(TASK STATEMENT):
Run through the data and copy out every line that mentions the word "computer".

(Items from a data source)
*** Block opens ***

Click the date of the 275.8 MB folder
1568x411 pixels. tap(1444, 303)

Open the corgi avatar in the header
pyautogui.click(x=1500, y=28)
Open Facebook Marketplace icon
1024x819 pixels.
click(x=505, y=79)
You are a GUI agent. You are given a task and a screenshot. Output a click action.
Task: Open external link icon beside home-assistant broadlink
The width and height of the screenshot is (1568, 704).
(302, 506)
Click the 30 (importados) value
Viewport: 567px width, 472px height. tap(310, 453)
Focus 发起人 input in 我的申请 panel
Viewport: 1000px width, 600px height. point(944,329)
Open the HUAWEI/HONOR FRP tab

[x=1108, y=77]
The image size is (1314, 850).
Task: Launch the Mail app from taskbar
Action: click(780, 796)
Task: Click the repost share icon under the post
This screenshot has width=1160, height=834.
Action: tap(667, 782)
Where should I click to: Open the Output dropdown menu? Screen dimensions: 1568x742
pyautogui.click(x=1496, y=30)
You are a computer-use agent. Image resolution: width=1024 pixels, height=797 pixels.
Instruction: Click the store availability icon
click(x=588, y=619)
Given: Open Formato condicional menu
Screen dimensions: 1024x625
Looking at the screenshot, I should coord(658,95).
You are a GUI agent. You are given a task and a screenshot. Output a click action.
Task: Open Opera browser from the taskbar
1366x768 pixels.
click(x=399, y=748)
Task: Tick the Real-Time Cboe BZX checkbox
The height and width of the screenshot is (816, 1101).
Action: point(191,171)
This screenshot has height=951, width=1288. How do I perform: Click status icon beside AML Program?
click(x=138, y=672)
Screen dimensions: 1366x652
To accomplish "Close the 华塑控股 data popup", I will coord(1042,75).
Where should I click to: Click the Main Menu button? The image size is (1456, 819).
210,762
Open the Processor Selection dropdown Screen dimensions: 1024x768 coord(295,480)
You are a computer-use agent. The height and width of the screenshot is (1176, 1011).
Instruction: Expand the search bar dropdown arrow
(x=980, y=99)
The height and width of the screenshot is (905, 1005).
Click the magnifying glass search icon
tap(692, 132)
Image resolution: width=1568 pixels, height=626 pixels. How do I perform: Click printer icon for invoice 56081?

*** Block closes ***

(SOLUTION TO THIS TASK):
You are a computer-use agent. Image resolution: width=1024 pixels, height=797 pixels.
You are a computer-use agent. The height and width of the screenshot is (1176, 1011).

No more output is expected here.